The National Mental Health Commission (NMHC) is determined that tonight’s Federal Budget announcements will help fill the “real gaps” which have been identified in Australia’s approach to mental health prevention and intervention.
NMHC Chair, Lucy Brogden, said that suicide rates were still on the increase and suicide is now the leading cause of death among 15 to 34-year-olds.
“Just as tragic is the fact that Indigenous Australians are taking their own life at twice the rate of the non-Indigenous Australian population,” she said.
“Too many Australians are experiencing mental health conditions, issues which are more often than not preventable and treatable. The Commission will work to ensure that the right programs are put in place, along with the resources and dollars to match.”
Since 2012, the Commission has been working with the health and suicide prevention sectors, with lived experience, clinicians, academics and service providers to help build a system which supports all Australians across their lifespan.
“The Commission seeks ongoing consultation, to make sure that the impacts of programs and services are measured and that they are delivered to the people and places at most need,” Lucy Brogden added.
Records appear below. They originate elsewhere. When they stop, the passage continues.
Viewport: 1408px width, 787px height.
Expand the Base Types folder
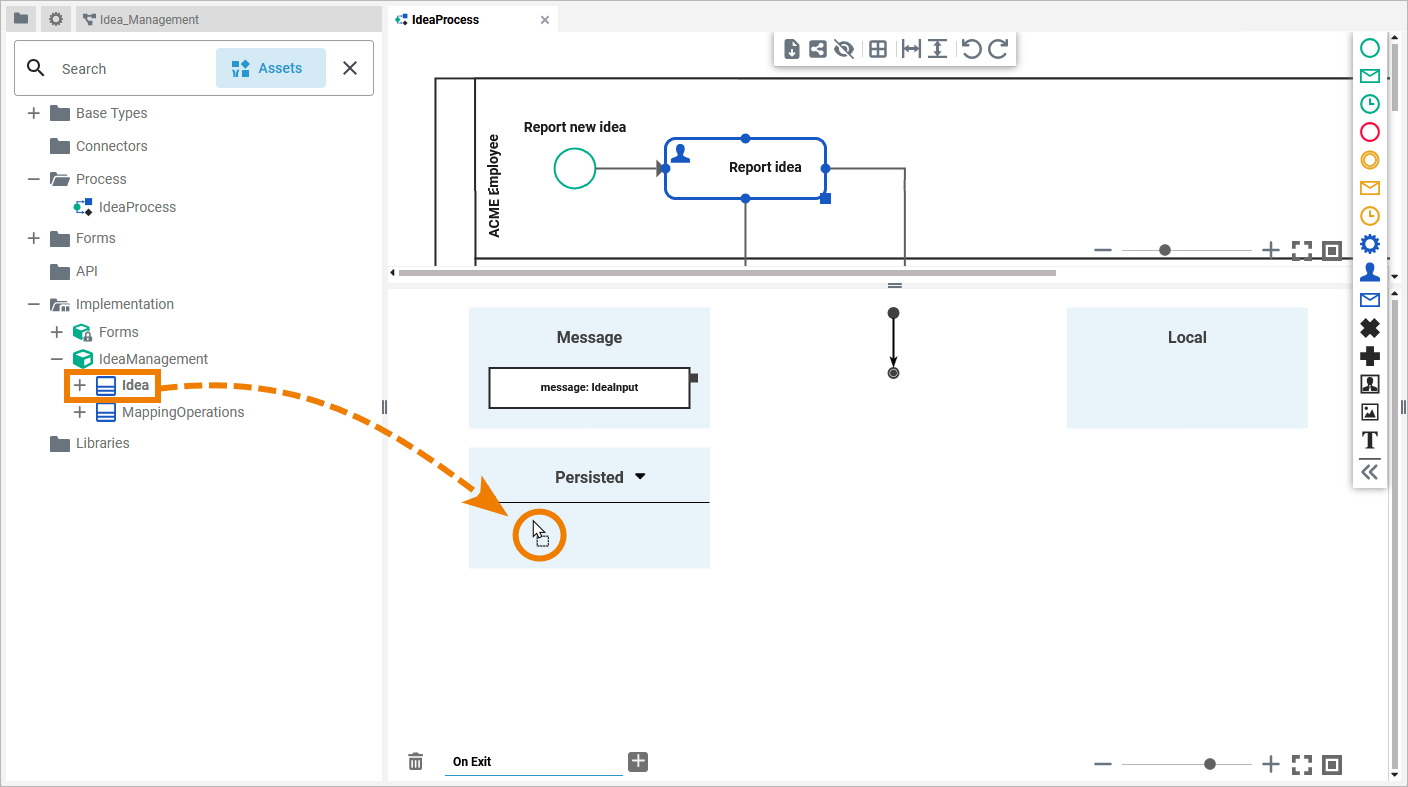click(x=34, y=113)
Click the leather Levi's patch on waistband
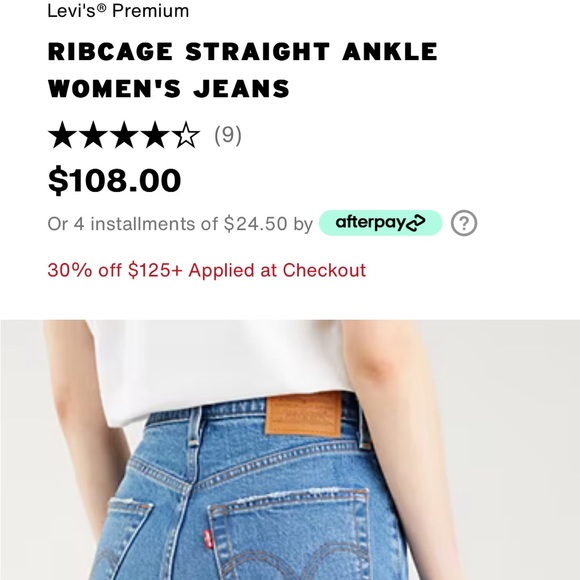Screen dimensions: 580x580 click(303, 415)
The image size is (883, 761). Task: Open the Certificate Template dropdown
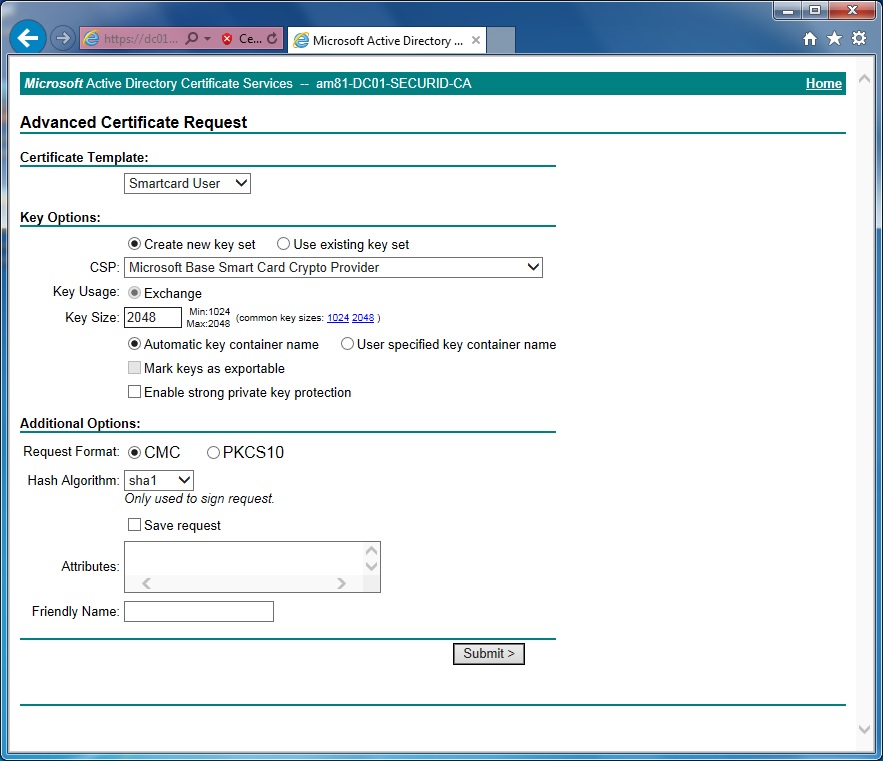[x=187, y=183]
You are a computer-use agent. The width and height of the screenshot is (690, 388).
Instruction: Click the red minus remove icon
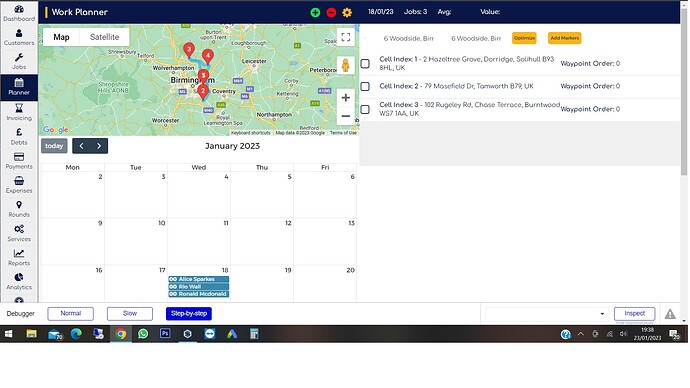[x=331, y=12]
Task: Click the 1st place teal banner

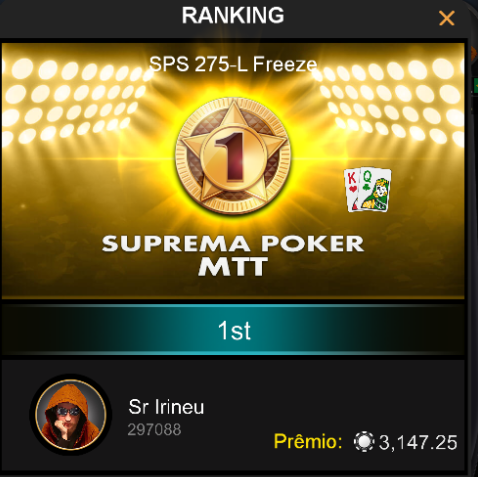Action: click(233, 329)
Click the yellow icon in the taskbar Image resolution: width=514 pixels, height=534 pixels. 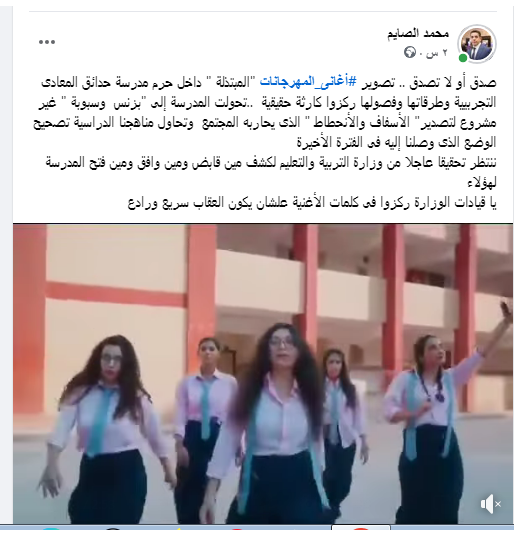pyautogui.click(x=178, y=530)
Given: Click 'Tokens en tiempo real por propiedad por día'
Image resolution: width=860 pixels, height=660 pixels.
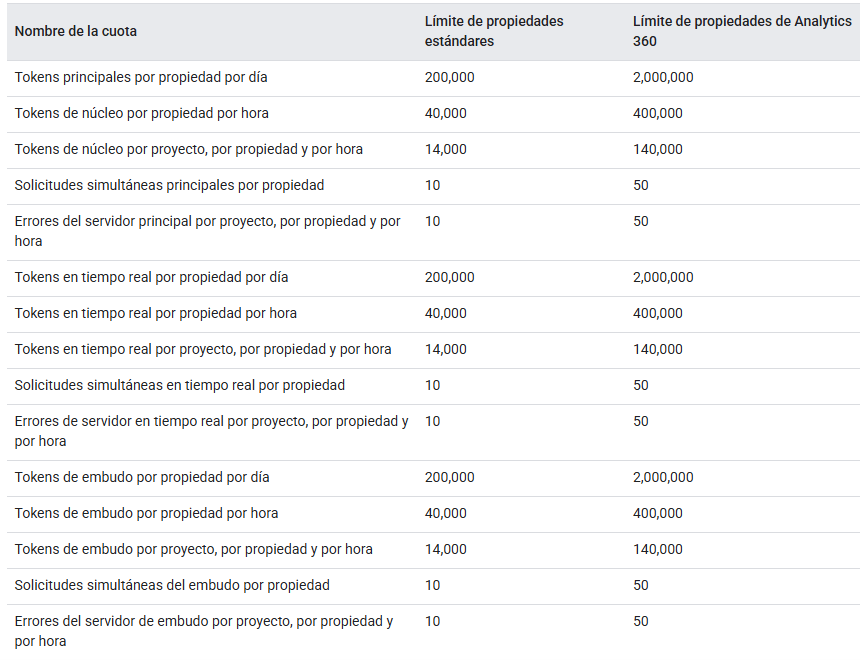Looking at the screenshot, I should coord(151,277).
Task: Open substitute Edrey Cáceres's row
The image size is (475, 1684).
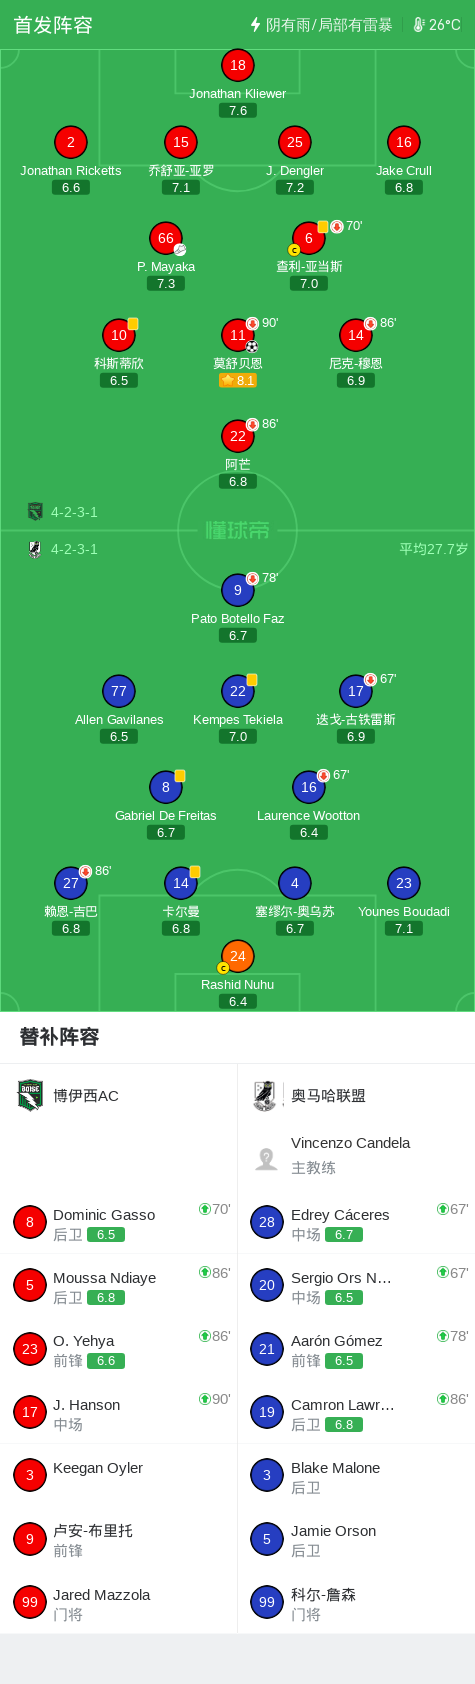Action: click(x=356, y=1222)
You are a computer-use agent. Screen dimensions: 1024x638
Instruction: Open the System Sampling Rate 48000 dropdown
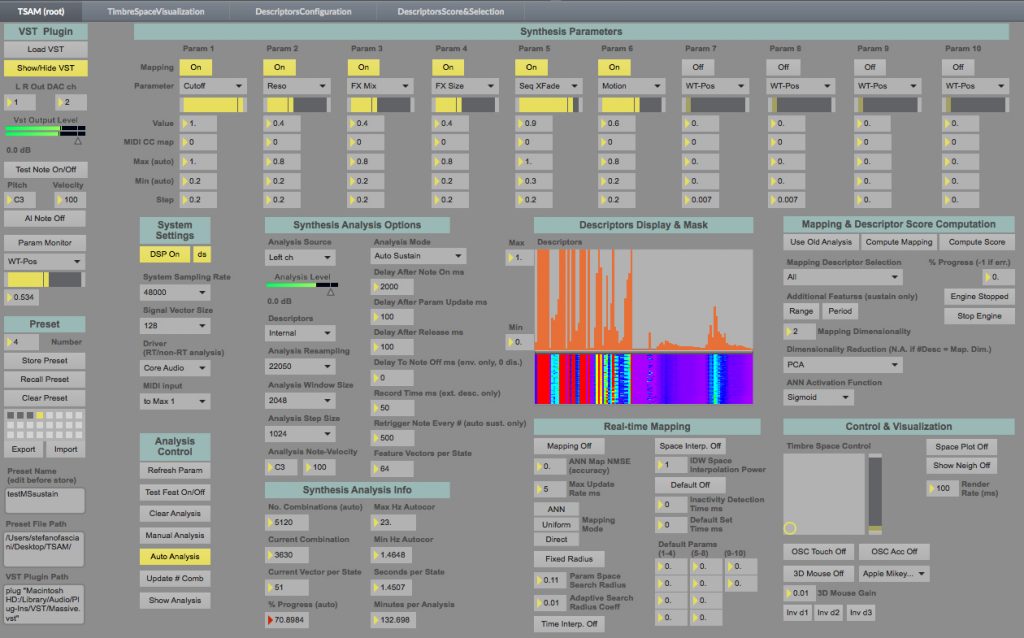[x=175, y=293]
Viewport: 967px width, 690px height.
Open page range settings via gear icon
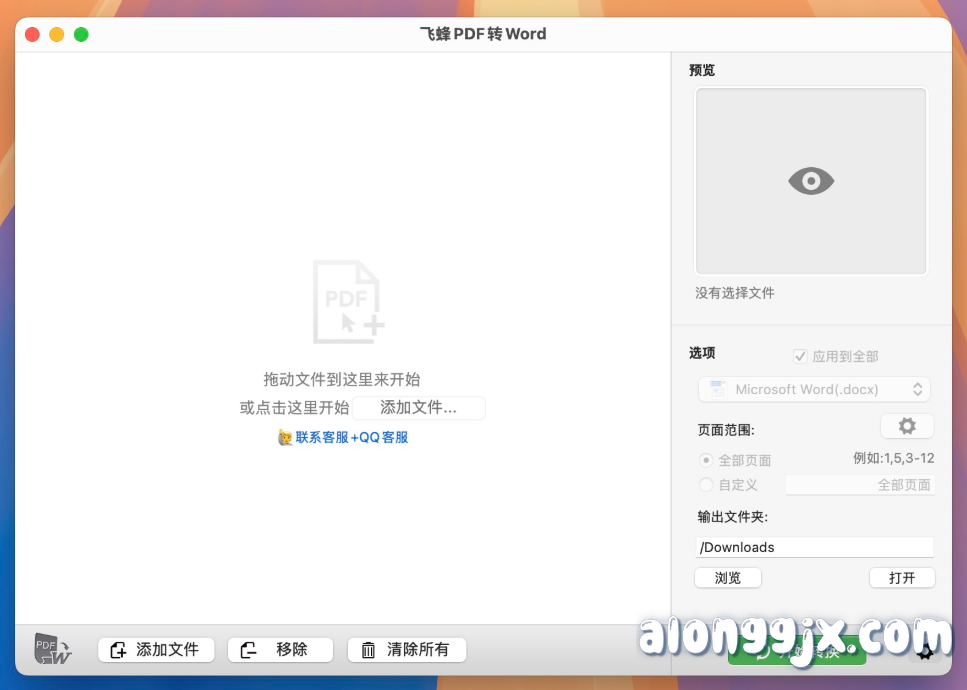click(906, 425)
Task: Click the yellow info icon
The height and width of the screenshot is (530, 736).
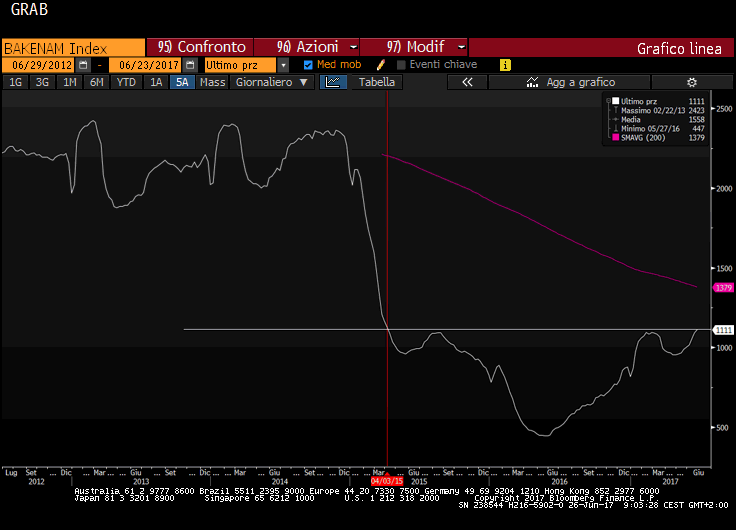Action: click(x=505, y=65)
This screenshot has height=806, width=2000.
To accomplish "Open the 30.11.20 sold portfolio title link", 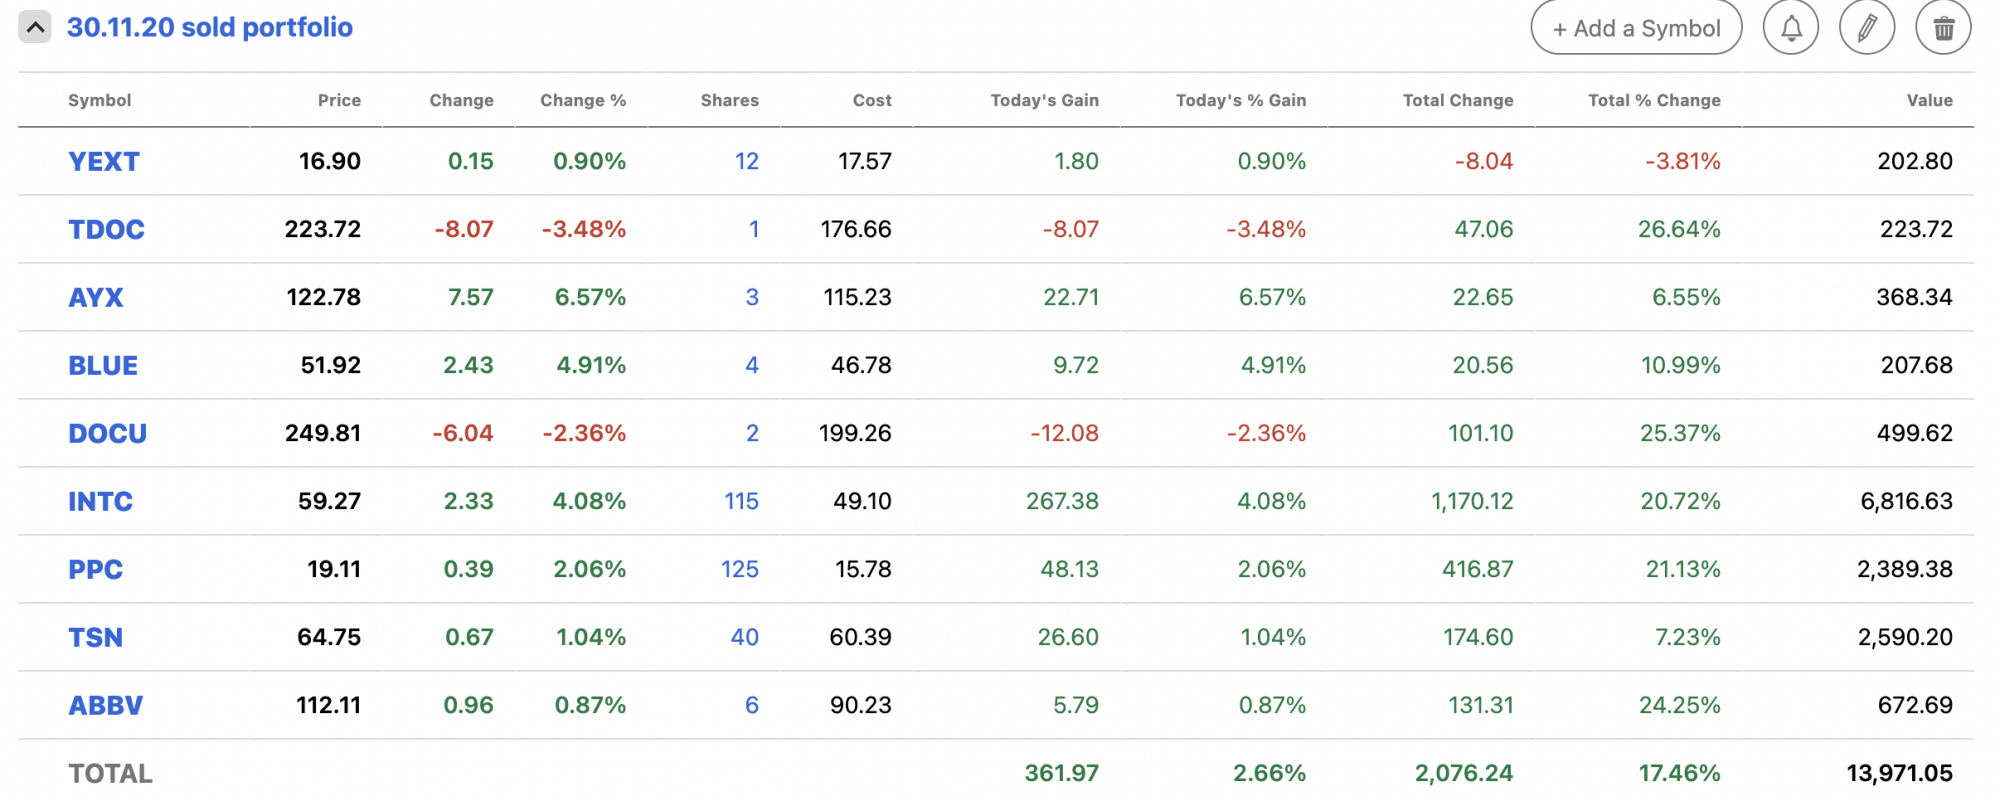I will (x=209, y=27).
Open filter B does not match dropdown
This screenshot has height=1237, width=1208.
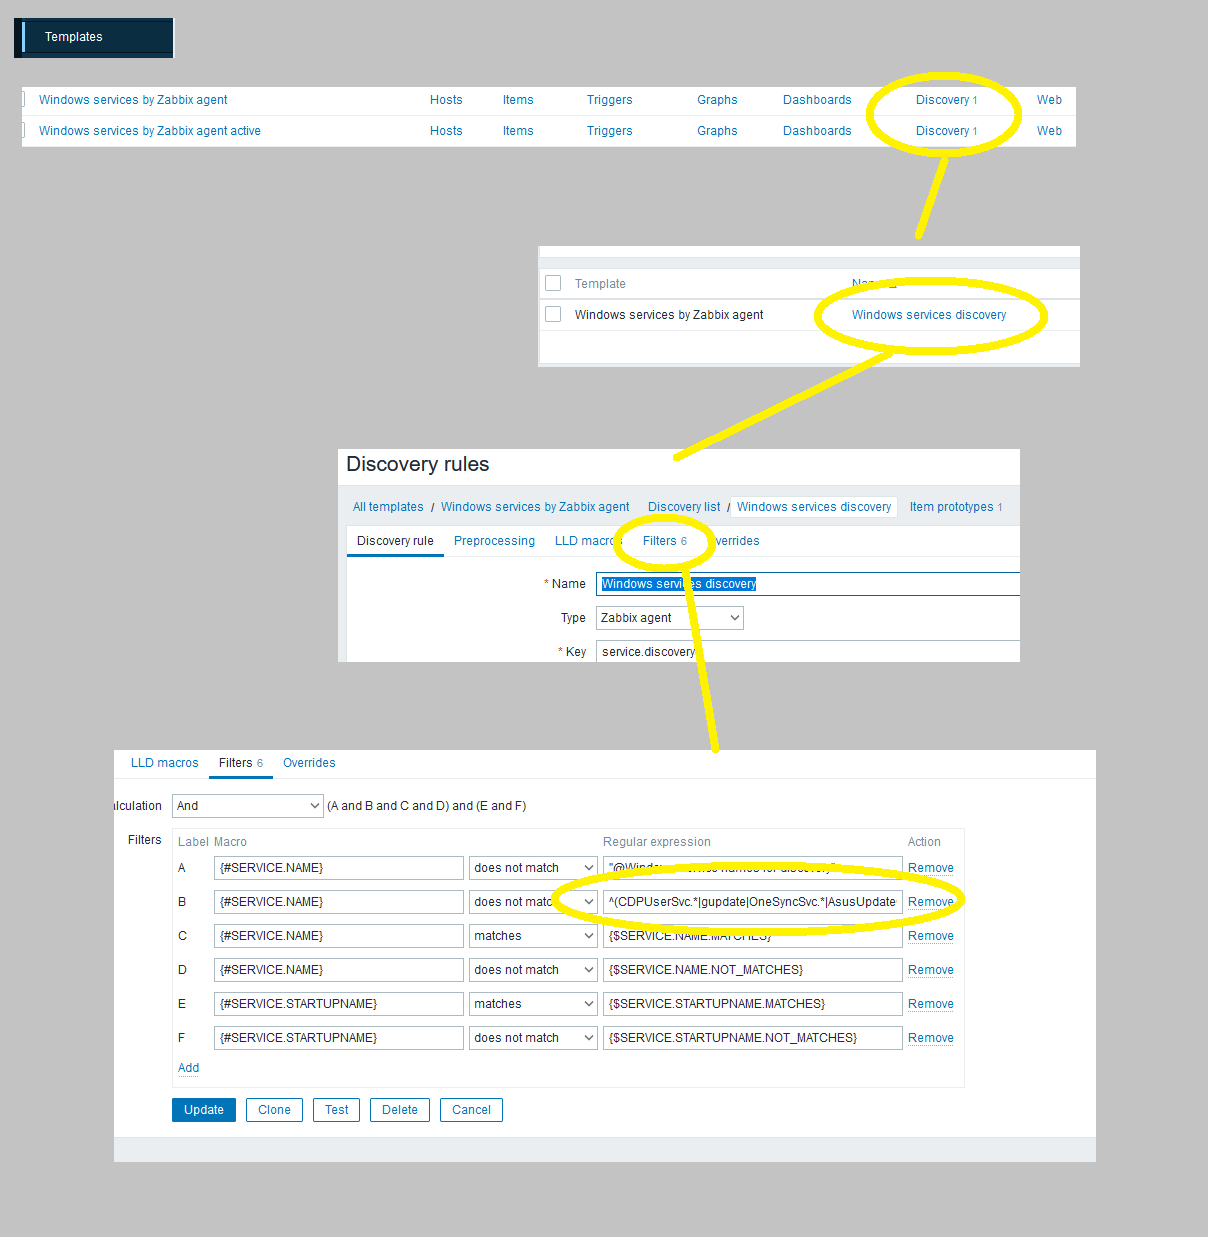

Some of the key take-outs from the 2019 Budget.
- A real-time account of suicide underpins a renewed unified national focus.
- An Australian Government-led national mental health workplace initiative will be priceless for the 12.6 million working Australians.
- The Minister has also announced a revitalised plan for long-awaited dedicated support for mothers throughout their maternity journey and lastly, and the Government has invested in a trial of adult walk-in mental health centres in eight areas across the community.
As the lead agency in Australia’s largest collective commitment to mental health and wellbeing in our workplaces, the Commission will coordinate a four-year program for the Mentally Healthy Workplace Alliance with funds from this year’s Federal Budget.
The Commission looks forward to assisting the Government as it establishes a Special Adviser for Suicide Prevention within the Prime Minister’s portfolio. This position is expected to coordinate activities across the whole-of-government and assist in the design of essential services.
Lucy Brogden said these are all valuable initiatives but like all policies would require review and assessment.
“Access to quality mental health services and programs, regardless of your age, postcode or social and financial situation, is the foundation of our health system. Our mental health system needs to address barriers to access, and ensure that affordability are not barriers to wellness,” she added.
“We still have gaps in our current system, and inconsistencies in the delivery of connected support at all levels of need. The Commission is determined that these gaps and identified and rectified. We will continue to work closely with governments, private and community health providers, the mental health sector, carers and consumers, to ensure that everyone, regardless of where or when their need occurs, regardless in what setting they find themselves, has access to the support and care they need.
“This is a good start to build upon the great work and commitment that already exists in the mental health sector, and to build strong networks and resources for our workforce to address the critical needs for everyone who experience mental ill health in our workplaces.
“We are also acutely aware of the need to build up our mental health workforce so that they can deliver the services as and when they are needed. We need more people electing to study and work as mental health experts.
“The 2019 Federal Budget gives us hope but there is still much to do.”